Circle E is a meditation on the relationship between order, exactness and certainty on the one hand and irrationality, chance and unpredictability on the other. Its name comes from the foundation of the piece, which is the numerical constant “e” and the round sticky labels I have used to represent it, and it is of course a playful reference to the convenience store, Circle K (which, for me, is most closely associated with the movie Bill and Ted’s Excellent Adventure!).

e is an irrational number, like pi, and its first few digits are 2.71828. It is derived from the sum of the reciprocals of the factorials, or 1 + 1/1! + 1/2! + 1/3! + 1/4! + 1/5! + 1/6! + 1/7! and so on, which is more easily understood as 1 + 1/1 + 1/2 + 1/6 + 1/24 + 1/120 + 1/720 + 1/5040 etc. e is the base of the natural logarithm and is thus very important in the world of number theory and it turns out to be very important also in the world of finance where it is used in calculations of continuous compound interest and in the Black Scholes formula for estimating the price of options. I am interested both in the way that e is derived and in the way that a constant is used for something not at all constant, namely the price of a financial instrument like an option, and in the way something as rigorous and as timeless as mathematics can be used in something as volatile as financial forecasting. So in the piece I try to combine the ideas of something that is rigorous and structured with something that has elements of chance or randomness.
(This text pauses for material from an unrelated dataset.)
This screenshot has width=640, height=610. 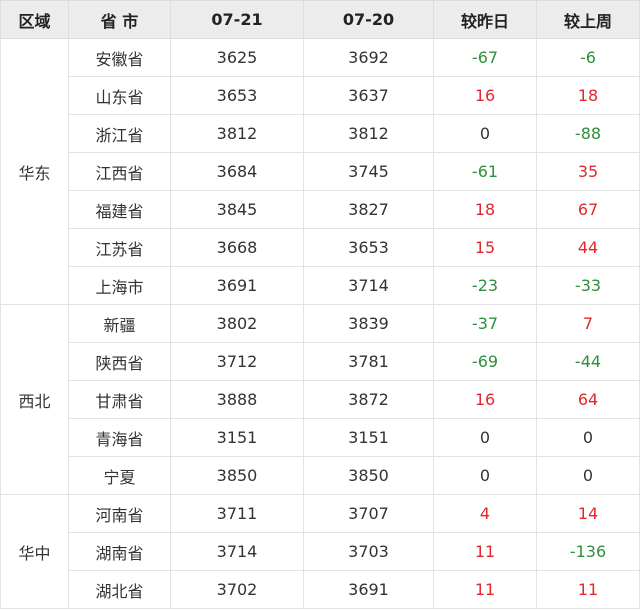 I want to click on price-0720-cell: 3653, so click(x=368, y=248).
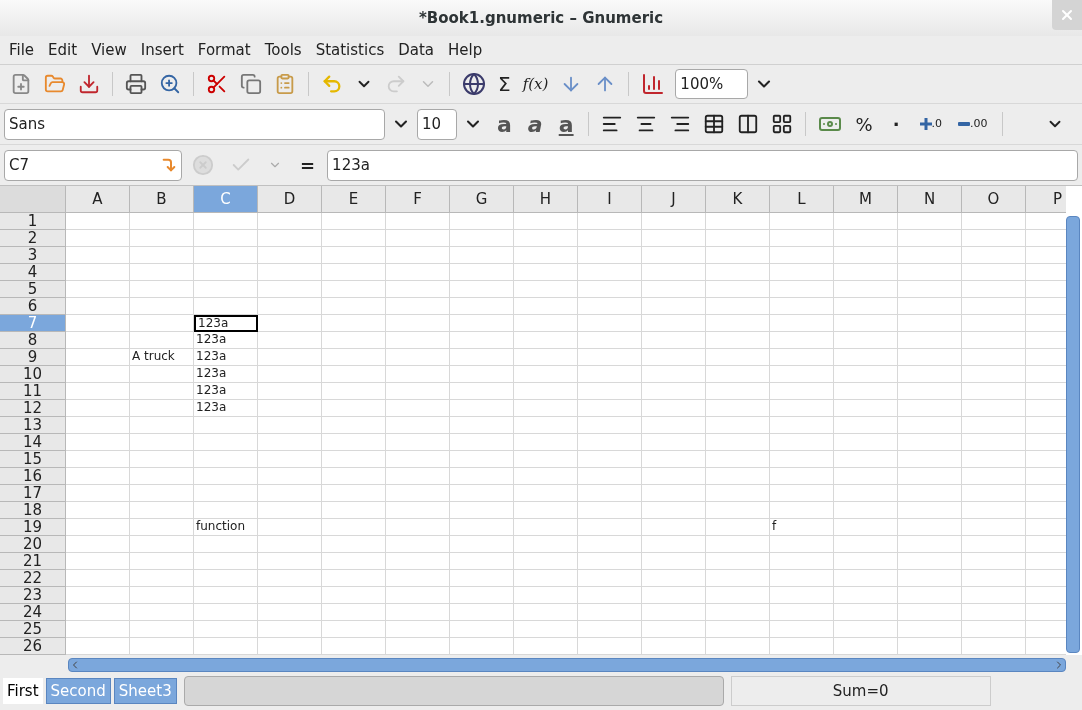 The image size is (1082, 710). I want to click on row-header: 2, so click(33, 238).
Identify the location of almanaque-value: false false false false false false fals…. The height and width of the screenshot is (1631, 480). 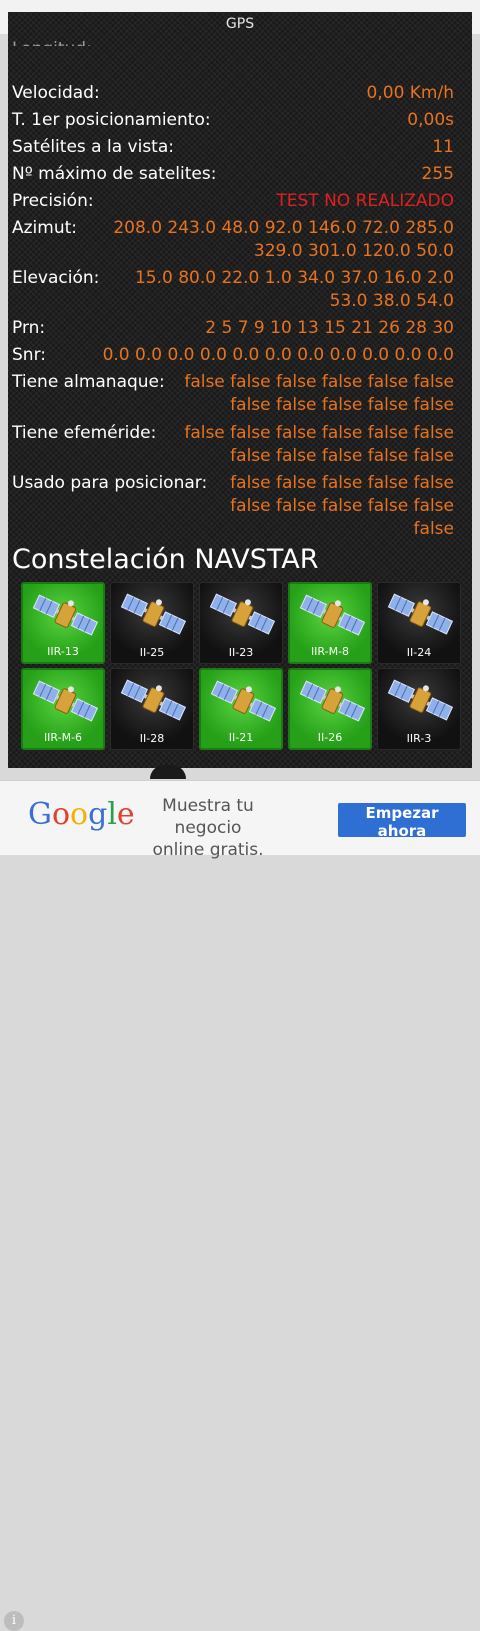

The piece is made up of 3620 sticky round labels occupying a grid of 5040 potential spaces which reflects the fact that if you add up 1/2 + 1/6 + 1/24 + 1/120 + 1/720 + 1/5040 you get 3620/5040 or 0.7182, namely the early part of the decimal expansion of e.

To get to the 3620 part I use 7 colors (to reflect 1/7!) and 517 sticky labels of each color. That adds up to 3619. The final 1 is represented by a single black dot at the bottom right hand corner cell in the grid as a kind of period, or “full stop”.
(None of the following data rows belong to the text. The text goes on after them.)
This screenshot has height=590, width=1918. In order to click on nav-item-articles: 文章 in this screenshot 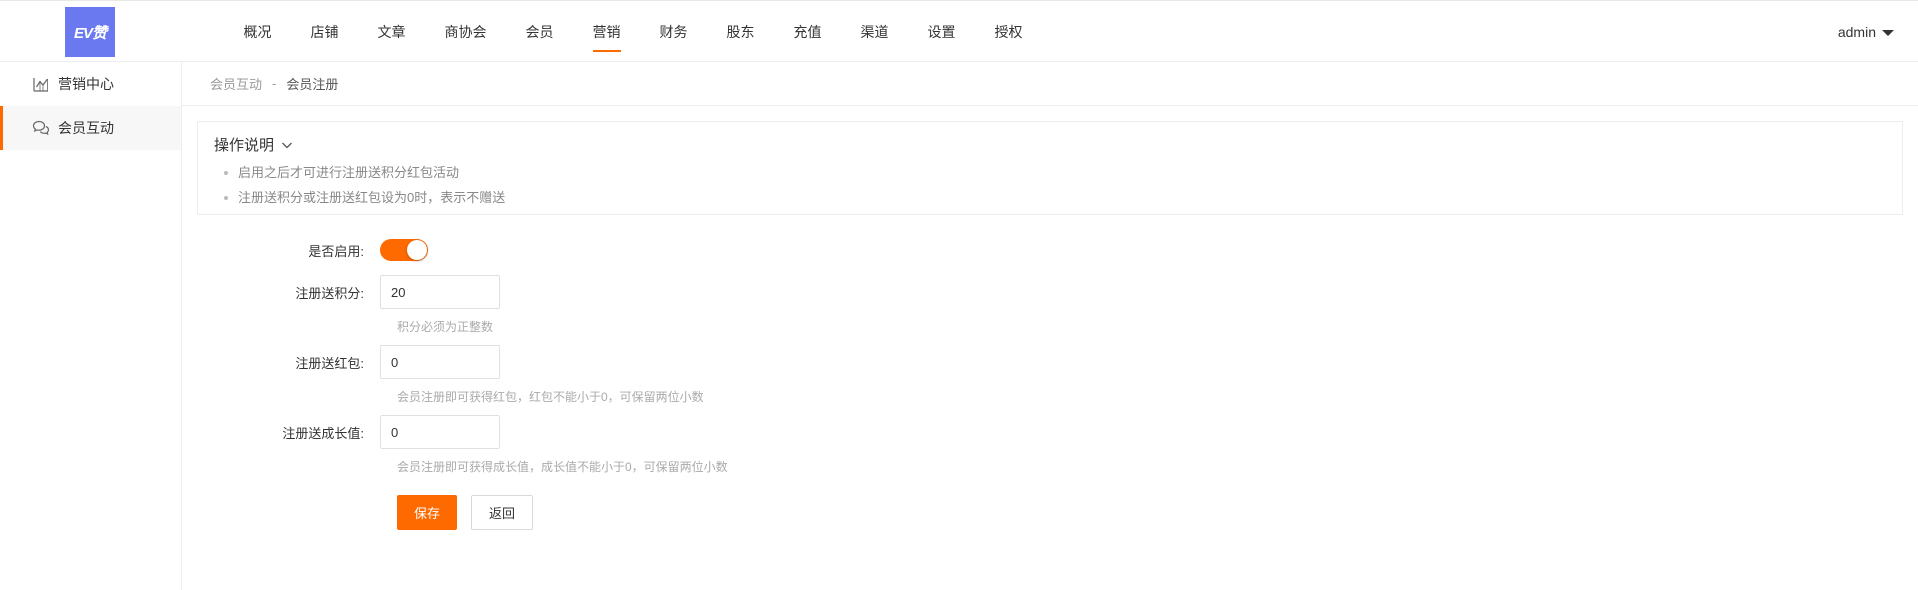, I will do `click(392, 32)`.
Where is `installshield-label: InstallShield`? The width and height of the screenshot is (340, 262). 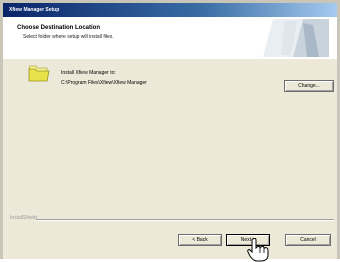 installshield-label: InstallShield is located at coordinates (24, 218).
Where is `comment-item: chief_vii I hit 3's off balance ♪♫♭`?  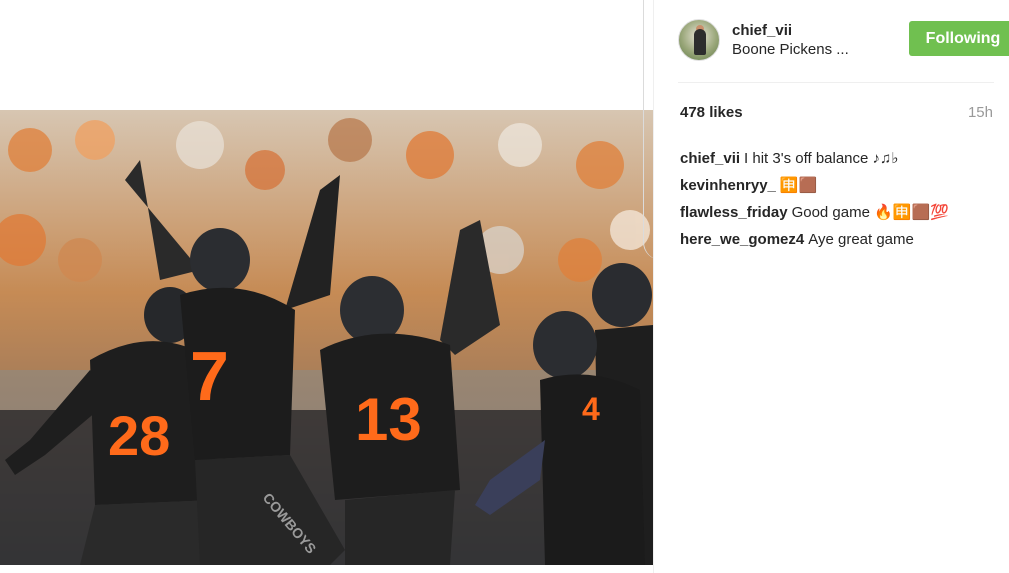 comment-item: chief_vii I hit 3's off balance ♪♫♭ is located at coordinates (836, 158).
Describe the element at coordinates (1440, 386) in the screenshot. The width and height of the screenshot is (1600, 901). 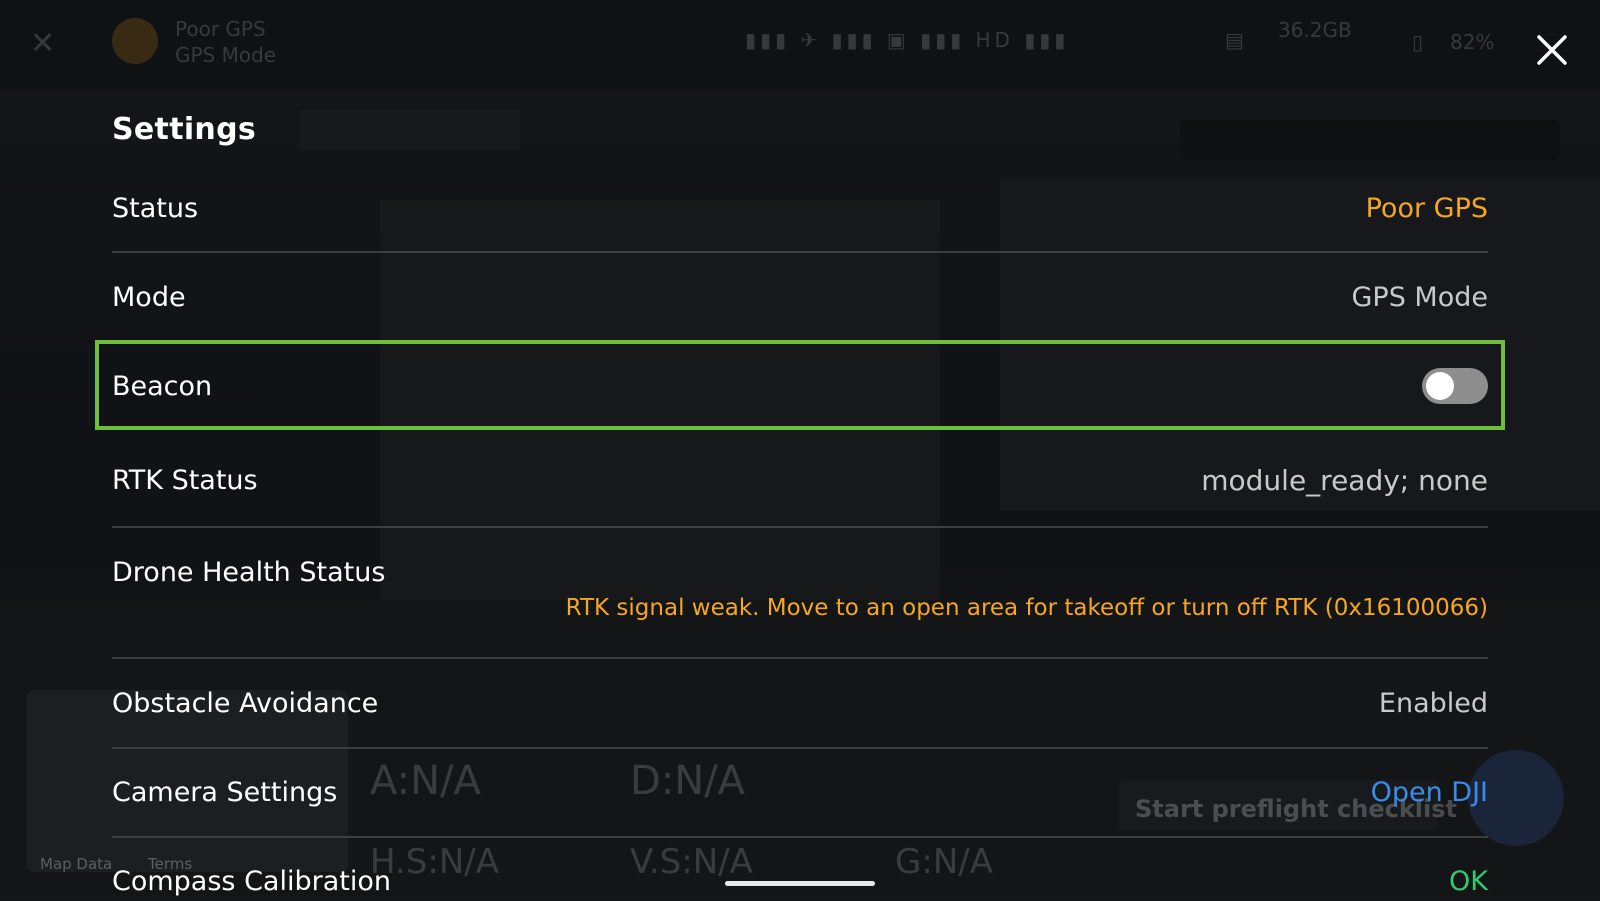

To get to 5040, I’ve created a grid of 71X71 cells, which really appeals to my love of prime numbers and square numbers all at once. 71X71=5041 so I have left the very middle cell empty by design. There's something about including the idea of nothing, or zero, in the middle of the piece that seems very satisfactory to me.

All of that generates the rigor and the structure. The chance is in the fact that I allow my aesthetic judgment rather than logic or formula to dictate where each individual sticky label ends up within the grid, so if I were to make another version of the piece it would be completely different. Part of this judgment is in wanting not to make the piece look entirely random and diffuse so I purposefully create clusters where sticky labels of the same color are situated closer to each other than a uniform distribution would allow. What’s interesting to me is that placing the first dot is an act of almost complete freedom and that each subsequent placement reduces my freedom by degree. I slowly become more and more constrained by my previous choices. And yet, somehow, the last few dots take far longer for me to place than the first. The greater my constraints, the greater the consequences appear of both my previous and my subsequent decisions, or at least that’s how it seemed to me as I was creating the piece.